What Data Science Can Do To Become A Classic
When I wrote “Data Science: Buyer Beware,” I was certainly not expecting a spirited, standing ovation, as would follow a Scriabin performance by Vladimir Horowitz. Despite presenting a sharply contrarian view, I nevertheless expected to be largely ignored, with potential readers favoring articles about various gadgets, 3D printing, the deconstruction of Silicon Valley celebrities, or what the recently concluded Consumer Electronics Show augurs for civilization.
Not surprisingly, the disaffection of those in the data science field quickly lit up the blog space and Twitter. Most appeared inclined to react; but as press time approached, few seemed to consider the message carefully enough to craft the sort of rejoinder they would present to their peers. That was disappointing, as the phenomenon of big data is a discussion we should all be taking very seriously, even if it includes opinions that on the surface appear abhorrent.
Yet there was a bright spot. A response by data scientist Melinda Thielbar stood out by its reflectiveness and style. In the interest of giving credit where it was due, I tweeted Melinda’s entry, which initiated a Twitter conversation between the two of us, and a subsequent hashtag started by Melinda, #FutureOfDS. During our Twitter exchange I recalled the 2004 Business Horizons article, “How to detect a management fad – and distinguish it from a classic,” and performed a thought experiment, what would data science need to do to become a classic?
A lot of thoughts emerged from this experiment.
The make or break time is surprisingly short.
Management fashion (an academic term used neutrally, implying no judgment as to merit or durability) typically follows life cycles, with the distinction of fad or classic being determinable approximately five years after the fashion has gained momentum. If this characteristic is true, and assuming late 2011 as roughly the time when substantial momentum had begun, then the next three years is a make or break time for data science. Since there is often a 12-18 month lag between widespread recognition of a need and full staffing, many new roles will be created relating to data science, and a whole ecosystem of users and products will emerge.
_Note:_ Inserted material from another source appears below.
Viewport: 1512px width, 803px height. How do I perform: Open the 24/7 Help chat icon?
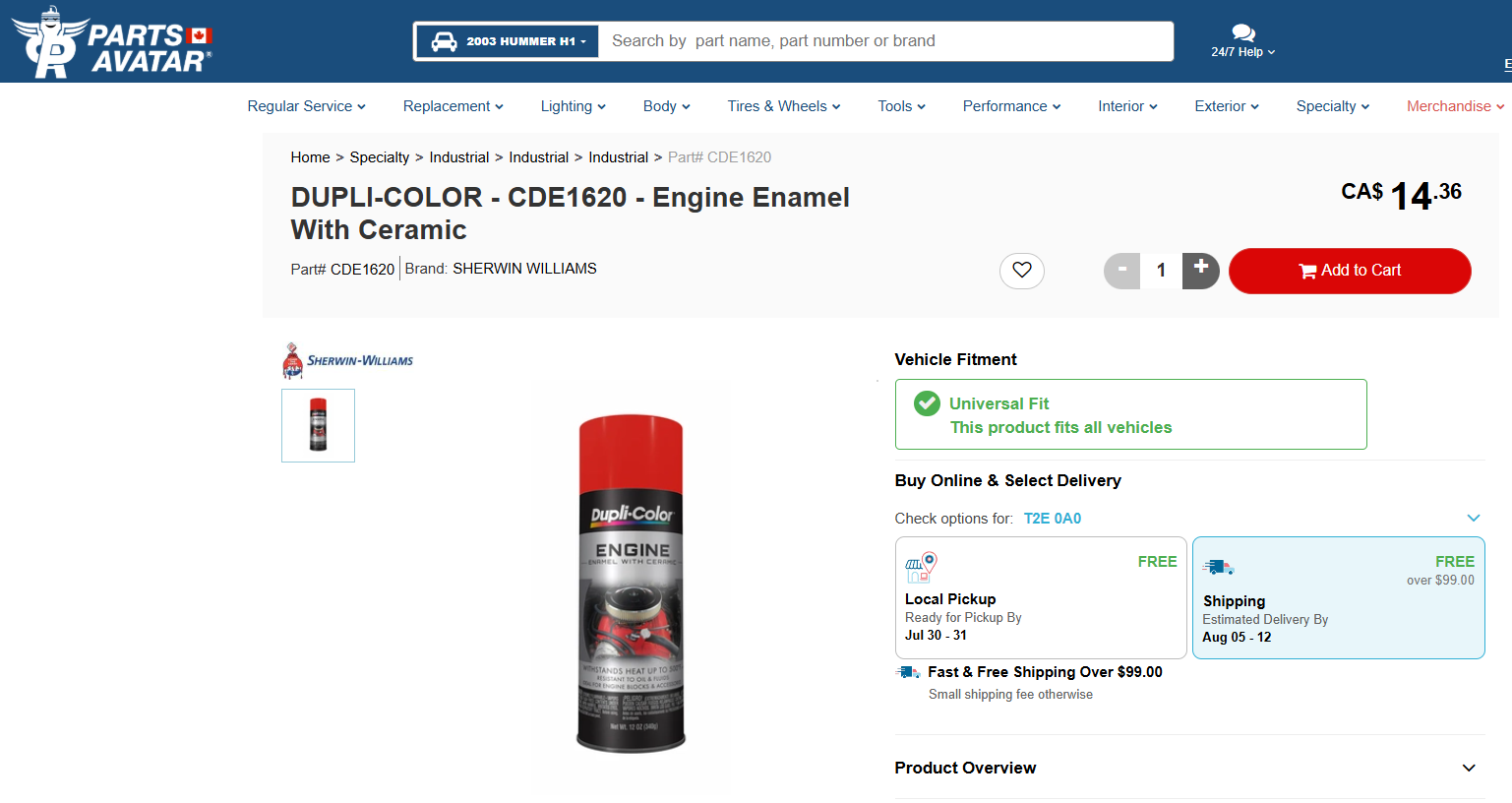(1242, 33)
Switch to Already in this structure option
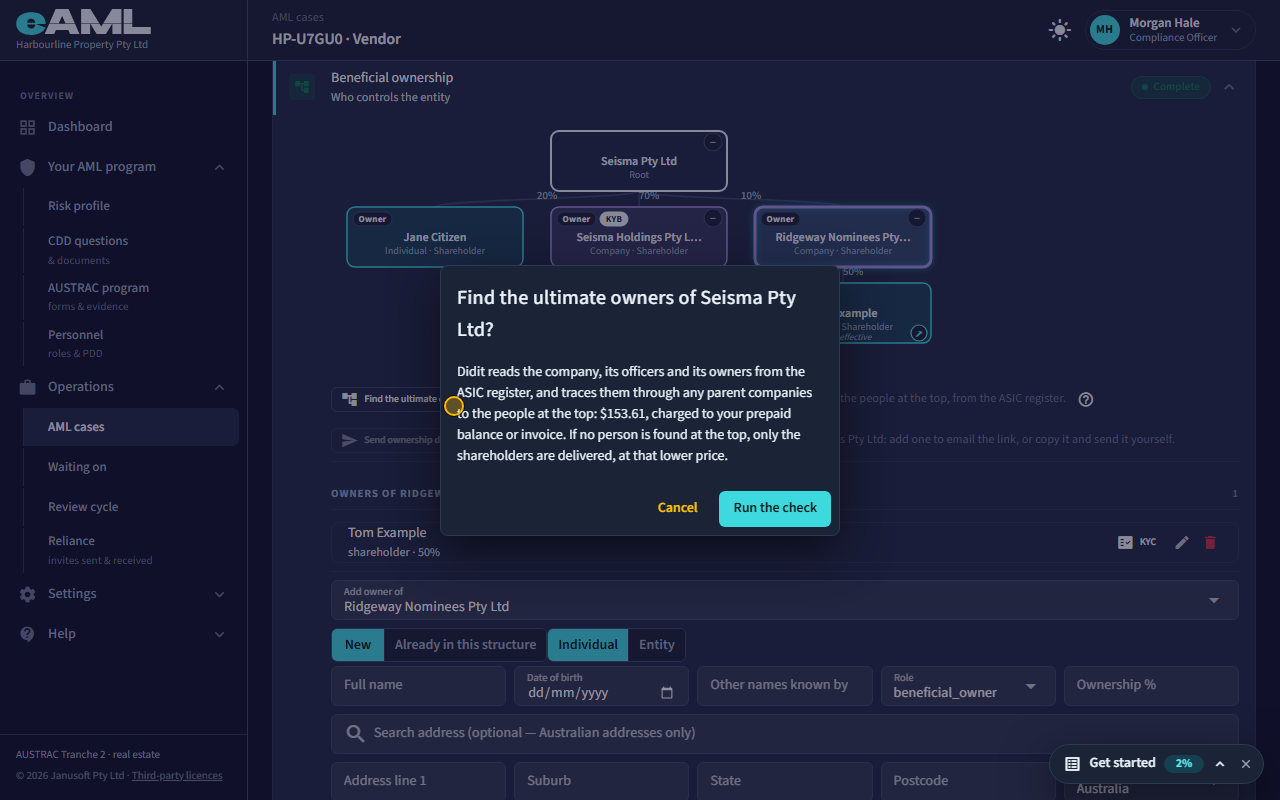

What will likely make data science? Keen responsiveness to user needs, adoption by a wide range of users, a clear cost-benefit proposition, and demonstration of authentic organizational change. What will break it? Gurus and academics with hyperbolic declarations, widespread circulation of case studies with outlier results, excessive rhetoric, superficial implementations, and as I argued earlier, monopolization of technology.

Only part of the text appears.